Manthia Diawara is the Distinguished University Professor of Film and Comparative Literature; and Director of the Institute of African American Affairs, New York University. Diawara is a native of Mali, has published widely on film, visual arts, and literature of Africa and the African Diaspora. He is the author of several books, including: In Search of Africa (Harvard University Press, 2000);African Cinema: Politics & Culture (Indiana University Press, 1987); and the editor of Black Genius: African American Solutions to African American Problems (1999); Blackface (1999); Black British Cultural Studies: A Reader (1996); and Black American Cinema (1985). His book, We Won't Budge: An African Exile in the World (New York: BasicCivitas Books, 2003), gained wide acclaim as a brilliant meditation on the existential experience of the postcolonial African intellectual. His most recent publication isAfrican Film: New Forms of Aesthetics and Politics (Prestel, 2010). Diawara is also a filmmaker, whose documentary films includeRouch in Reverse, Bamako Sigi Kan, Conakry Kas, and Sembene Ousmane: The Making of African Cinema. More recently Diawara directed Edouard Glissant: One World in Relation (2010); andMaison Tropicale (2008). Diawara received his education in France and later traveled to the United States for his university studies. He received his B.A. (1976) from American University and his M.A. (1978) and Ph.D. (1985) from Indiana University.

Grant Farred teaches at Cornell University. His most recent book is In Motion, At Rest: The Event of the Athletic Body (University of Minnesota Press, 2014). His other works include What’s My Name? Black Vernacular Intellectuals (University of Minnesota Press, 2004), Phantom Calls: Race and the Globalization of the NBA(Prickly Paradigm, 2006) and Long Distance Love: A Passion for Football (Temple University Press, 2008). He served as General Editor of the Duke University-based journal, The South Atlantic Quarterly, from 2002 to 2010. He is the editor of the series, “Thinking Theory Now,” Stanford University Press. His forthcoming works include Conciliation (Temple University Press) and The Condemned: Lio Messi, Luis Suarez and the 2014 World Cup.

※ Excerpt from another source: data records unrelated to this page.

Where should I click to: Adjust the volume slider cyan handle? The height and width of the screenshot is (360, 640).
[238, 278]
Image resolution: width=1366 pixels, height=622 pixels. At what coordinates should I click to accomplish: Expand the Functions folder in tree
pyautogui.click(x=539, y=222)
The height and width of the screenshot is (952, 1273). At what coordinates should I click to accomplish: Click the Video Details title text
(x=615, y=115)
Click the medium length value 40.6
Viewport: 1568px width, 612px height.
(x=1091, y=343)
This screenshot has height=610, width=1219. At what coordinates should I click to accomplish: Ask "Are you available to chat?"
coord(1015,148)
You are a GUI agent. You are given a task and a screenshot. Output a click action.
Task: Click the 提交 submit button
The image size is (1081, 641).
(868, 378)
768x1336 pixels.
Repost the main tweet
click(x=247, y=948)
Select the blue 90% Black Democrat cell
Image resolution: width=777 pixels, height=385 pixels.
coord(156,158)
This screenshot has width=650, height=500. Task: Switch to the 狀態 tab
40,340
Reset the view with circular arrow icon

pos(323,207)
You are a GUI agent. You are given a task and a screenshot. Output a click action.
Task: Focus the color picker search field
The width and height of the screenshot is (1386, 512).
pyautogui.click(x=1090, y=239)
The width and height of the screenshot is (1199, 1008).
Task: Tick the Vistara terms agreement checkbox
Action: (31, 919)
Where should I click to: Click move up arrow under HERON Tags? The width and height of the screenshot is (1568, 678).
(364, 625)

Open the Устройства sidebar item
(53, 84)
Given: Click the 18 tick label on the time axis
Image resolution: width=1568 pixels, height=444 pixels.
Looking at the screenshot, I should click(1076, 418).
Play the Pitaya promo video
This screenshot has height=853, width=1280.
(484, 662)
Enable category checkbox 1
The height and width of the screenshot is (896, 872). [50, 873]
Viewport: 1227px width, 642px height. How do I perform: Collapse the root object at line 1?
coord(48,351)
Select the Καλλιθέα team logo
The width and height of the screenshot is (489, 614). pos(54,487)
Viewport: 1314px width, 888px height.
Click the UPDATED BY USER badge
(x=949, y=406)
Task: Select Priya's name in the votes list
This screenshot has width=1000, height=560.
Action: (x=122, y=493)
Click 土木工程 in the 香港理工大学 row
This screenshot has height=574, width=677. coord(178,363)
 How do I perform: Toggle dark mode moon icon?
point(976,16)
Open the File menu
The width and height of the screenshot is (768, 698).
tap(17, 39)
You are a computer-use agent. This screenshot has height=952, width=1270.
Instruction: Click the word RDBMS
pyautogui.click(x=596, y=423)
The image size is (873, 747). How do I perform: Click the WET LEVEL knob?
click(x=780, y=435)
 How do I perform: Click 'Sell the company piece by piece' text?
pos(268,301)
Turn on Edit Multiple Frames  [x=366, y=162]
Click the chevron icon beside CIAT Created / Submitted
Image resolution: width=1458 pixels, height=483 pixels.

Fouad Makki is a social theorist who studies the historical sociology of Northeast Africa, the postwar development initiative, the political economy of agrarian change, and the place of colonialism in the making of modernity. He joined the Department of Development Sociology at Cornell in 2006 where he teaches courses on social theory, theories of development, and the historical sociology of modernity. He has published various essays on state formation, nationalism, and development including most recently, “Development by Dispossession: Terra Nullius and the Social-Ecology of New Enclosures in Ethiopia” (Rural Sociology79(1), 2014); “The Spatial Ecology of Power: Long-Distance Trade and State Formation in Northeast Africa” (Journal of Historical Sociology 2011); ‘Empire and Modernity: Dynastic Centralization and Official Nationalism in Late Imperial Ethiopia’ (Cambridge Review of International Affairs 2011); and ‘The Empire of Capital and the Remaking of Center-Periphery Relations’ (Third World Quarterly 2004). His current research examines land grabbing in Ethiopia and Africa in the context of the world economic, energy, and food crises and the great global enclosures of our times.